Collected data
++++++++++
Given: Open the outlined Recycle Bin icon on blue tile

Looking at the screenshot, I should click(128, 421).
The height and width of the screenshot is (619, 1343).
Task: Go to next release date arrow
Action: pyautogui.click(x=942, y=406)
++++++++++
# Exercise prompt:
I'd like the entries above reproduced in full, exactly as they stand.

# Response to the task:
Given: Open the outlined Recycle Bin icon on blue tile

Looking at the screenshot, I should click(128, 421).
The height and width of the screenshot is (619, 1343).
Task: Go to next release date arrow
Action: pyautogui.click(x=942, y=406)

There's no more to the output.